Dataset entries
↓
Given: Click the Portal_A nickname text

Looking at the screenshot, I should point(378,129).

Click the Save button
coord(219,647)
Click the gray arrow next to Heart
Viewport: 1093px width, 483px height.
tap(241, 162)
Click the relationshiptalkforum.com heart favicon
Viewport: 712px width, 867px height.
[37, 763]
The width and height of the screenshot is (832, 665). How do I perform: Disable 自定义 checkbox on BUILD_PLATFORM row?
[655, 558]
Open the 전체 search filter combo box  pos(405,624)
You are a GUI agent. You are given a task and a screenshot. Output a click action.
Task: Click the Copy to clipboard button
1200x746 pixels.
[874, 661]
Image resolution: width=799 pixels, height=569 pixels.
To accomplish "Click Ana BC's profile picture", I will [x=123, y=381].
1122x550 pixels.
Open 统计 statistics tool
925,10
↑
All lines from the one containing "1200x746 pixels." through the last line of the data must be set down exactly. No other lines belong in the answer.

1200x746 pixels.
[874, 661]
Image resolution: width=799 pixels, height=569 pixels.
To accomplish "Click Ana BC's profile picture", I will [x=123, y=381].
1122x550 pixels.
Open 统计 statistics tool
925,10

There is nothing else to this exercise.